Content starts
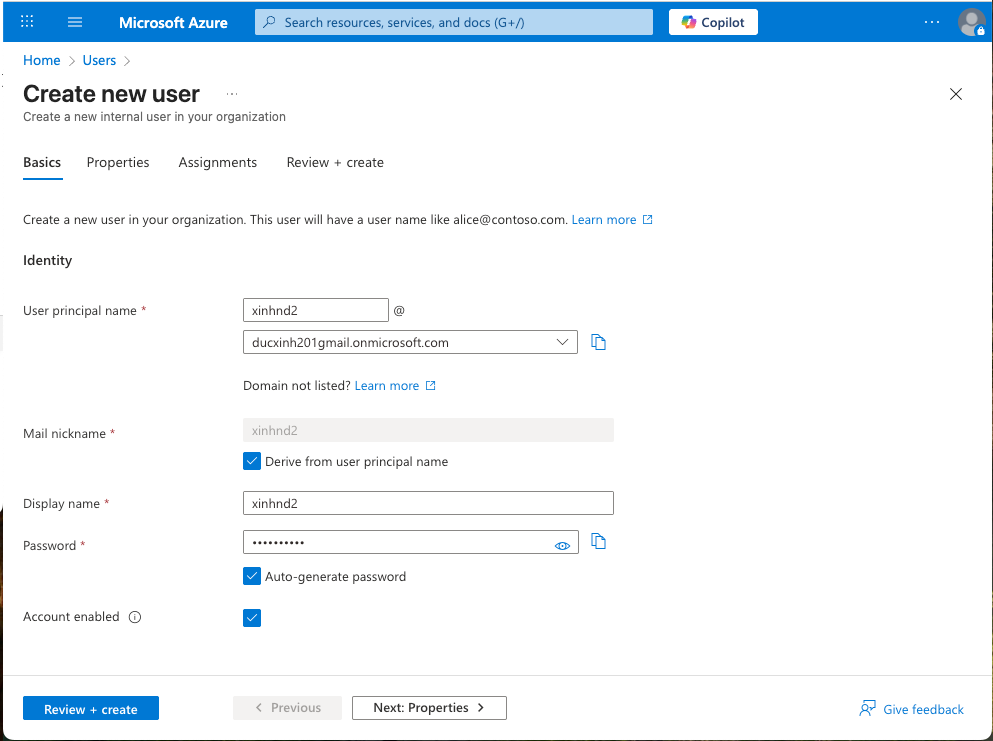Click the info icon beside Account enabled
The height and width of the screenshot is (741, 993).
tap(135, 617)
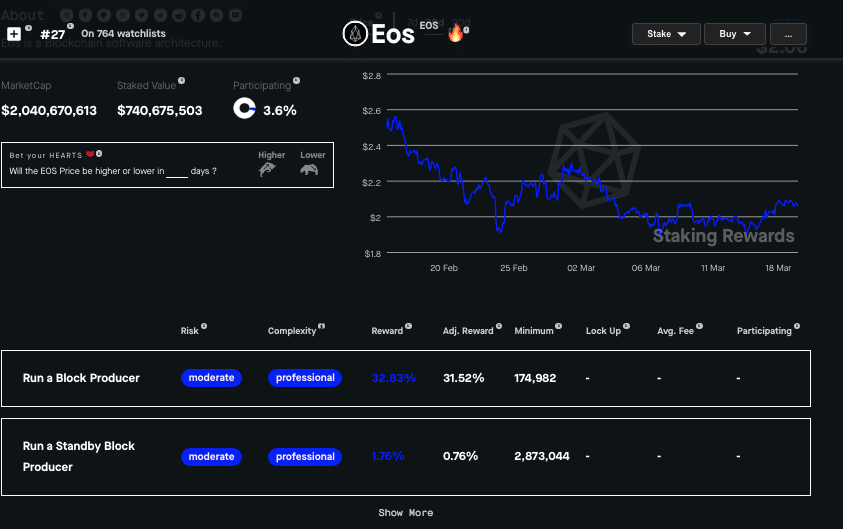This screenshot has height=529, width=843.
Task: Sort by the Reward column header
Action: pyautogui.click(x=387, y=331)

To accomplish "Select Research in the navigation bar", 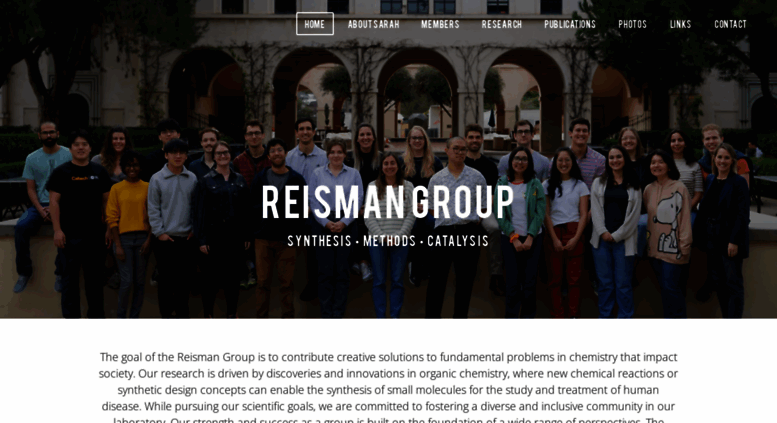I will pyautogui.click(x=501, y=24).
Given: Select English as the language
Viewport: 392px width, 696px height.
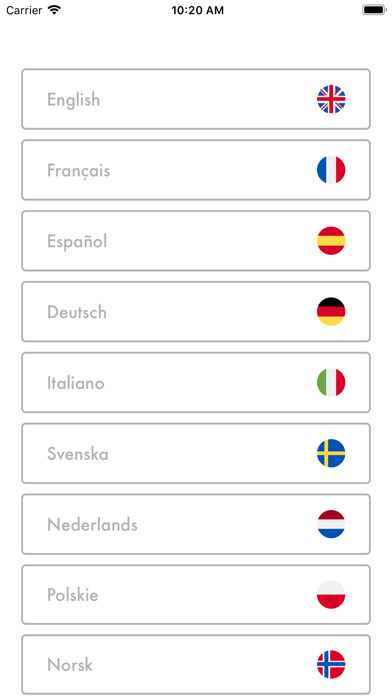Looking at the screenshot, I should pyautogui.click(x=196, y=99).
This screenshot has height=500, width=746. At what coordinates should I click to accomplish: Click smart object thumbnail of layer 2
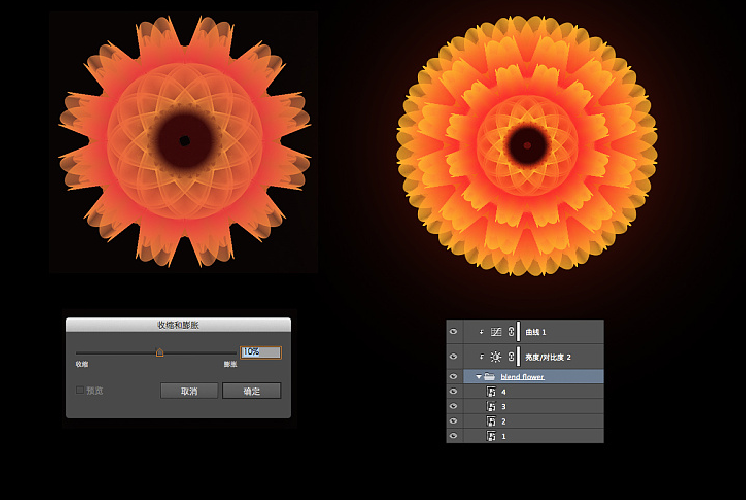491,422
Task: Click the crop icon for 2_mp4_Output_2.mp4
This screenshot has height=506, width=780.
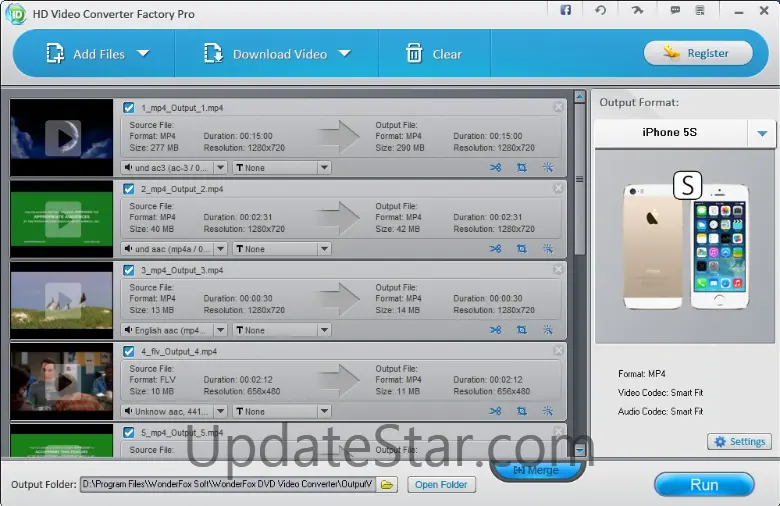Action: pos(521,248)
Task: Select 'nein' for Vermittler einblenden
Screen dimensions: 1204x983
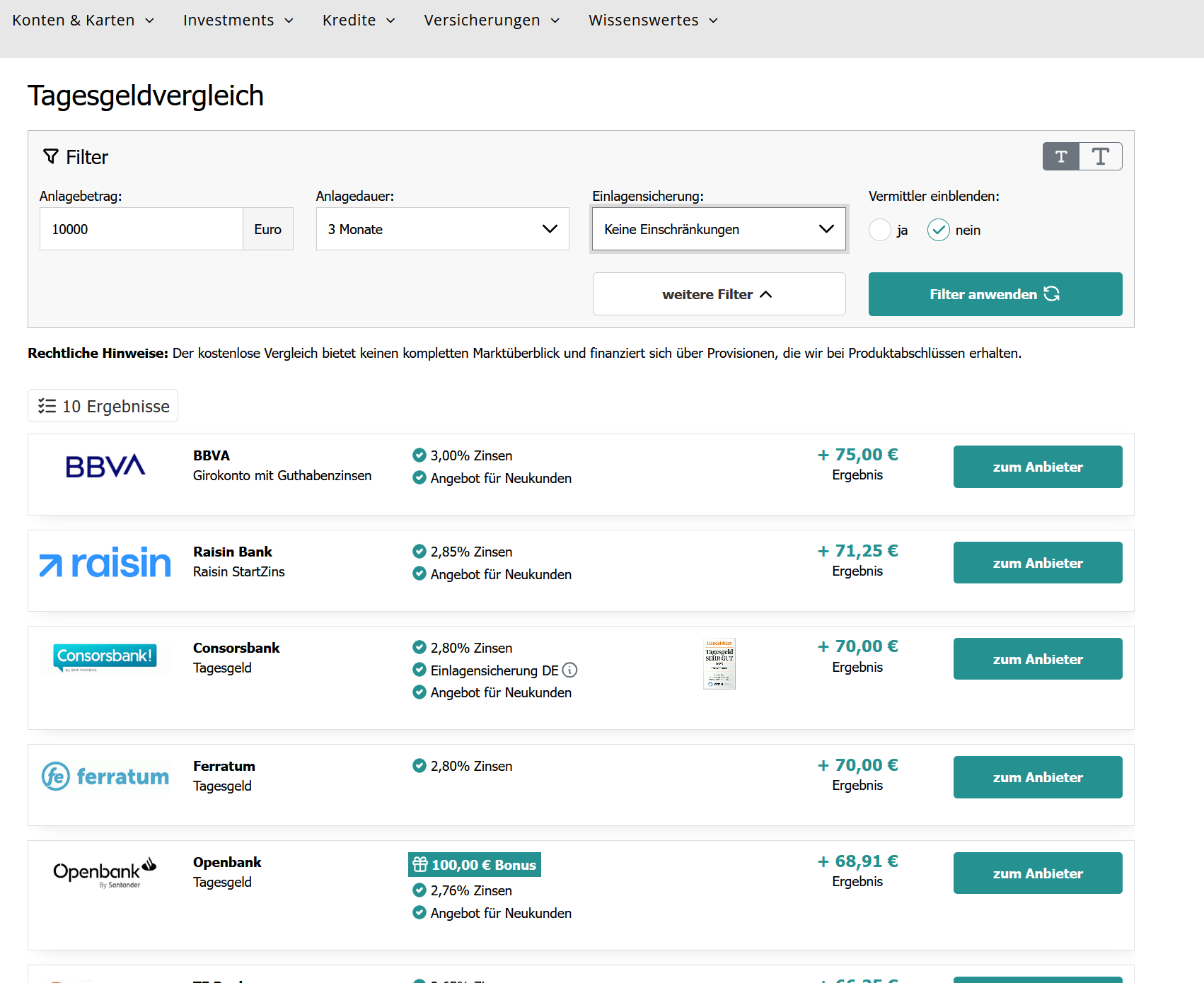Action: [x=938, y=230]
Content ends
▸ **Exercise**
Exactly repeat every line from the line that includes "This screenshot has height=500, width=746." to the end of the listing, and nothing else, leaving pictures out.

▸ **Response to the task**
This screenshot has height=500, width=746. At what coordinates should I click to accomplish: Click smart object thumbnail of layer 2
491,422
Task: Click the crop icon for 2_mp4_Output_2.mp4
This screenshot has height=506, width=780.
Action: pos(521,248)
Task: Select 'nein' for Vermittler einblenden
Screen dimensions: 1204x983
Action: [x=938, y=230]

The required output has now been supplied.